Los beneficios del régimen mediterráneo van más allá de la protección cardiovascular, extendiéndose al equilibrio mental, especialmente en personas mayores. Una investigación reciente encontró una relación significativa entre seguir esta dieta y niveles elevados de bienestar psicológico en individuos mayores de 50 años, evidenciando una mejora clara en la calidad de vida mental independientemente de factores económicos, sociales o del estado de ánimo general.
Este estudio fue realizado por un equipo conjunto de la University College London y el Instituto de Salud Global de Barcelona (ISGlobal), cuyos resultados se publicaron en la revista «BMJ Open». Los investigadores analizaron datos de 3.296 participantes con edades entre 50 y 90 años, pertenecientes principalmente al estudio longitudinal inglés sobre el envejecimiento. Entre 2018 y 2019, se registraron sus hábitos alimenticios mediante una plataforma electrónica donde anotaban sus comidas diarias, mientras que su estado psicológico fue evaluado a través de cuestionarios periódicos hasta 2020.
Este trabajo se diferenció de investigaciones previas al centrarse en aspectos positivos del bienestar mental, más allá de la detección de depresión o enfermedades físicas. Se midieron dimensiones como la sensación de control sobre la propia vida, la autonomía, la capacidad de disfrute y autorrealización, la existencia de objetivos claros, niveles de energía y una visión optimista del futuro. Los resultados indicaron que el seguimiento de una dieta basada en verduras, frutas, legumbres, pescado y aceite de oliva incrementa significativamente estos indicadores psicológicos, incluso tras controlar variables como el nivel económico o antecedentes de trastornos mentales.
La relevancia científica del estudio se extendió a periodos de crisis, mostrando que la caída habitual en la salud mental durante la pandemia de COVID-19 y los confinamientos fue menos pronunciada en quienes mantuvieron la dieta mediterránea.
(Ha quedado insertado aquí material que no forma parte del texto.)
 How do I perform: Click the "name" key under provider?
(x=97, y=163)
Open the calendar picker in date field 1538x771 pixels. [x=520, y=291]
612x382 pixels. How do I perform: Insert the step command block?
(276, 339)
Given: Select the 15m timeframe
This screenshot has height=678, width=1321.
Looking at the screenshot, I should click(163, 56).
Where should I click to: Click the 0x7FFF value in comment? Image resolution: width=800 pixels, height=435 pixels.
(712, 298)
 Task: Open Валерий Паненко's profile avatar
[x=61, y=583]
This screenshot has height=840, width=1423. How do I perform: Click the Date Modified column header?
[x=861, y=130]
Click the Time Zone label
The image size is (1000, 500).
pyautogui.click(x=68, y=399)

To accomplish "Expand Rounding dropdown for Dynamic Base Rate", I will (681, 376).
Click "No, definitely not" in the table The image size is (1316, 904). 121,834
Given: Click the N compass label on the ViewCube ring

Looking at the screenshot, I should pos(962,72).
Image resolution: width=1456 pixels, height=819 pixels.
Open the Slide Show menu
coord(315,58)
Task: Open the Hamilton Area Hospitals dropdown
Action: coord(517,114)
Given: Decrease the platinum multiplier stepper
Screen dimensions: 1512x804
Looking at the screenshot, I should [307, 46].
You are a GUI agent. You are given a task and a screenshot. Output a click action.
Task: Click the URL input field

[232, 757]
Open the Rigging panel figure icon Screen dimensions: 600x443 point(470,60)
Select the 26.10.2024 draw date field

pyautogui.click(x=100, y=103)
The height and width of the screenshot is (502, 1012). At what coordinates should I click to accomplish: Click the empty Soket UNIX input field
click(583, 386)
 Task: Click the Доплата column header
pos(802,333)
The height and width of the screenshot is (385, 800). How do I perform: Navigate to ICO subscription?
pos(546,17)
Esto sugiere que dicho patrón alimentario puede actuar como un mecanismo protector frente a las tensiones y los impactos externos.
La investigadora principal, Camille Lassale, recomendó interpretar los hallazgos con cautela, dado que el diseño observacional del estudio no permite afirmar una relación causal definitiva. No obstante, destacó que el seguimiento durante la pandemia añadió robustez y credibilidad a los resultados. Lassale señaló que los componentes nutricionales de esta dieta contribuyen a regular funciones esenciales del organismo, como la supresión de inflamaciones, la mejora de la salud intestinal, el fortalecimiento de las funciones cerebrales y la modulación de la respuesta al estrés.